| Aim of the task |
Print everything from the line containing "Where should I click to: Expand" down to the line containing "Action: click(9, 8)", both ends included, word for word and with no other items.

| Supplied information |
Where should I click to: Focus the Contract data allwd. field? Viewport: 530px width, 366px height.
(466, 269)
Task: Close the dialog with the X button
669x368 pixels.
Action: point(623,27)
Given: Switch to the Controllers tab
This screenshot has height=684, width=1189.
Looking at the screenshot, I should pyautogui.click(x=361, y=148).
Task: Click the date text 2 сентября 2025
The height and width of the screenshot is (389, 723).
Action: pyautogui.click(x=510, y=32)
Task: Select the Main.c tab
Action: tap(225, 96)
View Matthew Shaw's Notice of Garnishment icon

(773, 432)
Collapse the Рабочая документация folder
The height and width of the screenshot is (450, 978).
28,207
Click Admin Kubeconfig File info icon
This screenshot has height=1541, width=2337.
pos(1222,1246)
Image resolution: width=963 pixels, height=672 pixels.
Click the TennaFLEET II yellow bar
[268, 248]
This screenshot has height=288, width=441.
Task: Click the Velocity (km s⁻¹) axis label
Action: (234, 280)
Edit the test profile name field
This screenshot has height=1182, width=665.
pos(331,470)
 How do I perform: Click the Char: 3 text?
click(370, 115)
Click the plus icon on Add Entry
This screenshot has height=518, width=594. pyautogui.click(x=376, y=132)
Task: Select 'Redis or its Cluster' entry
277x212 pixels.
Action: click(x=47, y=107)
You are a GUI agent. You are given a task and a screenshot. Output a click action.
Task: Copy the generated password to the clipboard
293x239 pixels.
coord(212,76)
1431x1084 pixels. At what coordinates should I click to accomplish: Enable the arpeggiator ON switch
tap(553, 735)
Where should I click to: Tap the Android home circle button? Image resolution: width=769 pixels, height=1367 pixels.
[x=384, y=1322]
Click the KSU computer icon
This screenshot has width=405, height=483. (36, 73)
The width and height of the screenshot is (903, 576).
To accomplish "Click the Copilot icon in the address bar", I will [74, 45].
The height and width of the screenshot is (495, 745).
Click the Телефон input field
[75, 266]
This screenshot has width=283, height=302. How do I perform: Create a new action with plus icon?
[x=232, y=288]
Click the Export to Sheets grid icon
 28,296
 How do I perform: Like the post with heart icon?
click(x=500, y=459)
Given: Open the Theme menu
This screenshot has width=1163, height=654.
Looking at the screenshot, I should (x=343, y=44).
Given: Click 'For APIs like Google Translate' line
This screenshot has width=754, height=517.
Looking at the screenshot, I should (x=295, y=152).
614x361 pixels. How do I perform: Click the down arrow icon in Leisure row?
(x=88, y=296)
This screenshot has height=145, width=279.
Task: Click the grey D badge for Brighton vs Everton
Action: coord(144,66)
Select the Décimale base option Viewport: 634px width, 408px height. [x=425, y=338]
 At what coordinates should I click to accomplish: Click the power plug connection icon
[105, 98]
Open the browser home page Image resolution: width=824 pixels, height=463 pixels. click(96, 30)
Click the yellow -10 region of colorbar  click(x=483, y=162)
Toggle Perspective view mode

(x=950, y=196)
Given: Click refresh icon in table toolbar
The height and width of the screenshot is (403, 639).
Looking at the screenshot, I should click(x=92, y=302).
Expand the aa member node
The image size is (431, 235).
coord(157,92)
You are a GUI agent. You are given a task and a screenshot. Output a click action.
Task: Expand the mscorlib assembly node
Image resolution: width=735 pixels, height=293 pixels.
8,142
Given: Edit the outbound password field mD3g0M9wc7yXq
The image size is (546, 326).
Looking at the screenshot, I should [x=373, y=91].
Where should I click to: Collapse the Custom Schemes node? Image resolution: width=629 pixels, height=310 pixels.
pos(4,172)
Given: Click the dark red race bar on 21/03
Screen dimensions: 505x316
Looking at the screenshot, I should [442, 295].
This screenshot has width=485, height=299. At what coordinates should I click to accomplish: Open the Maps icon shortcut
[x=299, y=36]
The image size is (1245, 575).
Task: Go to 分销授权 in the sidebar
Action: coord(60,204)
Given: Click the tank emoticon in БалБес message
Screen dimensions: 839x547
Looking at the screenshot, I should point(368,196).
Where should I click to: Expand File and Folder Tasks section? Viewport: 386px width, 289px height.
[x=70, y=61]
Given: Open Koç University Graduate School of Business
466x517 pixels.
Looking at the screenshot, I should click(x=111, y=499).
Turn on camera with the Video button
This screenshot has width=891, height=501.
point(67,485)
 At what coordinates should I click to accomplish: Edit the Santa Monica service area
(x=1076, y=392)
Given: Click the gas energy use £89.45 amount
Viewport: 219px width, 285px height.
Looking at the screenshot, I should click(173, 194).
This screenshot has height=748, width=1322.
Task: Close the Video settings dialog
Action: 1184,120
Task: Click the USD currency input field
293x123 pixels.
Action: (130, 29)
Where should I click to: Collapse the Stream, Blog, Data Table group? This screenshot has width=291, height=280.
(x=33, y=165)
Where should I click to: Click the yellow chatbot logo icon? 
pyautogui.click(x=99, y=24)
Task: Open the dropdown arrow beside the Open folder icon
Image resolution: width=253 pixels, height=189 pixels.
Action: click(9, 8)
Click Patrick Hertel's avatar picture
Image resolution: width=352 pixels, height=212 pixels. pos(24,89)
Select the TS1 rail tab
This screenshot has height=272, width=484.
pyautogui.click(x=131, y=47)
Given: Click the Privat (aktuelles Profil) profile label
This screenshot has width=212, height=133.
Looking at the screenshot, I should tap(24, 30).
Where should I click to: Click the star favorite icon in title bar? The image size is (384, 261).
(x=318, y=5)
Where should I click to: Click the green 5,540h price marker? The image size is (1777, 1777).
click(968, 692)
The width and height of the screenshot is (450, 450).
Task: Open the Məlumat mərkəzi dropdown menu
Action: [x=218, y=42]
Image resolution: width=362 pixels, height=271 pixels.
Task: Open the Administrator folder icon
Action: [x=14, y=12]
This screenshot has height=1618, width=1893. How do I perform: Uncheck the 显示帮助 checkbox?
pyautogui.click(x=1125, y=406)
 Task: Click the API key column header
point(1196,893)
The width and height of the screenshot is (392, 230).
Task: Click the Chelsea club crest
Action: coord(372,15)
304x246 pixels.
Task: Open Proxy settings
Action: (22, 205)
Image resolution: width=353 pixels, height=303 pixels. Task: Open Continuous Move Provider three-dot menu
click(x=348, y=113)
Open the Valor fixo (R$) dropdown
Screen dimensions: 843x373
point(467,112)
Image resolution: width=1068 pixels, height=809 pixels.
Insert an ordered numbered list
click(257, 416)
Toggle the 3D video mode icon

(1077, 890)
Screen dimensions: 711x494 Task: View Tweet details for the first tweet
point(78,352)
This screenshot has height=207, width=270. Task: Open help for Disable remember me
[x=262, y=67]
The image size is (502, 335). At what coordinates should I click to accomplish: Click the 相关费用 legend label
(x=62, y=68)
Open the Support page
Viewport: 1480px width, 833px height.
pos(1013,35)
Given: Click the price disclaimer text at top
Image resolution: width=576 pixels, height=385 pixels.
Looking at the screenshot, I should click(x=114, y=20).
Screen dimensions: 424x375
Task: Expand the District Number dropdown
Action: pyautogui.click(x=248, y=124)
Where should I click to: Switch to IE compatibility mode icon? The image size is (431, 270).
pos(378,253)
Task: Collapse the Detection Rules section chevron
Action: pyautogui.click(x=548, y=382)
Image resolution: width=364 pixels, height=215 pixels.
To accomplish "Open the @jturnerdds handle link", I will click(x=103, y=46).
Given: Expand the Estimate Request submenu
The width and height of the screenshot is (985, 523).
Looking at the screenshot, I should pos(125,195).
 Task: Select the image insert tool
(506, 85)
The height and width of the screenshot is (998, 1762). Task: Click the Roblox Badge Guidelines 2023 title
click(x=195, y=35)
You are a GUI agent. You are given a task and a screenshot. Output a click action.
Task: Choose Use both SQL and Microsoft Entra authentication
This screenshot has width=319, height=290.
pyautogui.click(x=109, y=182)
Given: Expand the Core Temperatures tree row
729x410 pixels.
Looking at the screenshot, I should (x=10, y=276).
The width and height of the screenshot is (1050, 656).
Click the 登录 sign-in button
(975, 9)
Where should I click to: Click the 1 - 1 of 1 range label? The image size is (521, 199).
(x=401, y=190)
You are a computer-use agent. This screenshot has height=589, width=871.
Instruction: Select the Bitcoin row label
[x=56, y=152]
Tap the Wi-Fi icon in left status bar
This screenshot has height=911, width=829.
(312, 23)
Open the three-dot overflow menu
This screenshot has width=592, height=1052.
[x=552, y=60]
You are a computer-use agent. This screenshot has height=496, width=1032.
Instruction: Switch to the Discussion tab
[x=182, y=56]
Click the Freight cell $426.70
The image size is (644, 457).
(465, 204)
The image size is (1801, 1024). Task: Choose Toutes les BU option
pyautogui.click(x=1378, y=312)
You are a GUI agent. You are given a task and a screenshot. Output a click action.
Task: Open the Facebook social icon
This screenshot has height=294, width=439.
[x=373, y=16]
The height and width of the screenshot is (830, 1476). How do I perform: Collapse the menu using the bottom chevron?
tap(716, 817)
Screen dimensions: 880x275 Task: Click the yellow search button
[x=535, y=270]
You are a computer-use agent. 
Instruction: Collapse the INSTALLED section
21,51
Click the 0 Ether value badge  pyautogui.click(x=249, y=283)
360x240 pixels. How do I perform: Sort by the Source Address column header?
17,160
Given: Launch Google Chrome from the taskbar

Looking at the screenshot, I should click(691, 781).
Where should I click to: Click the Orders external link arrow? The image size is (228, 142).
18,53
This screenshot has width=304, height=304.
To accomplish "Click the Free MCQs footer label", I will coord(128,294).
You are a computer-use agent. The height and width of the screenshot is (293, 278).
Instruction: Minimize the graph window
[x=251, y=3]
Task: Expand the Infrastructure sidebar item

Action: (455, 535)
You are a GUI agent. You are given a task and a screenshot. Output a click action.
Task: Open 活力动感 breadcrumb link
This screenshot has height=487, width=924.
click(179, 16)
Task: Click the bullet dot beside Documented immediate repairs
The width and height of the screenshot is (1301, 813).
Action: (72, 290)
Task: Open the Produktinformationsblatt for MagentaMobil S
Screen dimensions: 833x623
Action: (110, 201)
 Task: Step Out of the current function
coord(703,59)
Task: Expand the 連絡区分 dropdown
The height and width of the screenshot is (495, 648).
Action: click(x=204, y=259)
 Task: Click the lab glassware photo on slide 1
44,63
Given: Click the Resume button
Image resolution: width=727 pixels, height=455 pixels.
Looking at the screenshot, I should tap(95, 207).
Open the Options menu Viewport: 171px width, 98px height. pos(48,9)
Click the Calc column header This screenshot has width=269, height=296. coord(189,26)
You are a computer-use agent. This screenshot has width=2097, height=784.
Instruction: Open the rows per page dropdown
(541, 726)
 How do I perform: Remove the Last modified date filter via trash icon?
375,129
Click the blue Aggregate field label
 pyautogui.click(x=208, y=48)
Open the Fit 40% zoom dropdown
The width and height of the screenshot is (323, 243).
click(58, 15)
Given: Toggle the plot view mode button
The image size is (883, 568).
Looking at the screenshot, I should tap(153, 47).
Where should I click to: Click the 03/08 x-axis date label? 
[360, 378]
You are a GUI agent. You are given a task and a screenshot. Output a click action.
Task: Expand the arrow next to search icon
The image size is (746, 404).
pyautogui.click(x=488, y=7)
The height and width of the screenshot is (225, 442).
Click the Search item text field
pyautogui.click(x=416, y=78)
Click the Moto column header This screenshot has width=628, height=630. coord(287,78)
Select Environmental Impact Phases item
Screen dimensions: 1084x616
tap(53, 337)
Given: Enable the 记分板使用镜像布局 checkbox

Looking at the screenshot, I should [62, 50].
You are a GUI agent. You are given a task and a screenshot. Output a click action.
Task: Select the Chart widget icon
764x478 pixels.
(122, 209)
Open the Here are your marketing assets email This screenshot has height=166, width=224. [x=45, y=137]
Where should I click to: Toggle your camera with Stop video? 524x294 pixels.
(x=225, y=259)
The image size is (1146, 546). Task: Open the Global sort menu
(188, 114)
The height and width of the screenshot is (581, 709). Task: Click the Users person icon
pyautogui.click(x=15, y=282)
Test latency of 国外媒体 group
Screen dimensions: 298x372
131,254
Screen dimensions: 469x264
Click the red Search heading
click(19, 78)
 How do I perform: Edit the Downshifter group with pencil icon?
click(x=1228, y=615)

| In response |
Where should I click to: Expand File and Folder Tasks section? Viewport: 386px width, 289px height.
[x=70, y=61]
Given: Open Koç University Graduate School of Business
466x517 pixels.
Looking at the screenshot, I should click(x=111, y=499).
Turn on camera with the Video button
This screenshot has width=891, height=501.
point(67,485)
 At what coordinates should I click to accomplish: Edit the Santa Monica service area
(x=1076, y=392)
Given: Click the gas energy use £89.45 amount
Viewport: 219px width, 285px height.
Looking at the screenshot, I should click(173, 194).
This screenshot has height=748, width=1322.
Task: Close the Video settings dialog
Action: 1184,120
Task: Click the USD currency input field
293x123 pixels.
Action: (130, 29)
Where should I click to: Collapse the Stream, Blog, Data Table group? This screenshot has width=291, height=280.
(x=33, y=165)
Where should I click to: Click the yellow chatbot logo icon? 
pyautogui.click(x=99, y=24)
Task: Open the dropdown arrow beside the Open folder icon
Image resolution: width=253 pixels, height=189 pixels.
Action: click(9, 8)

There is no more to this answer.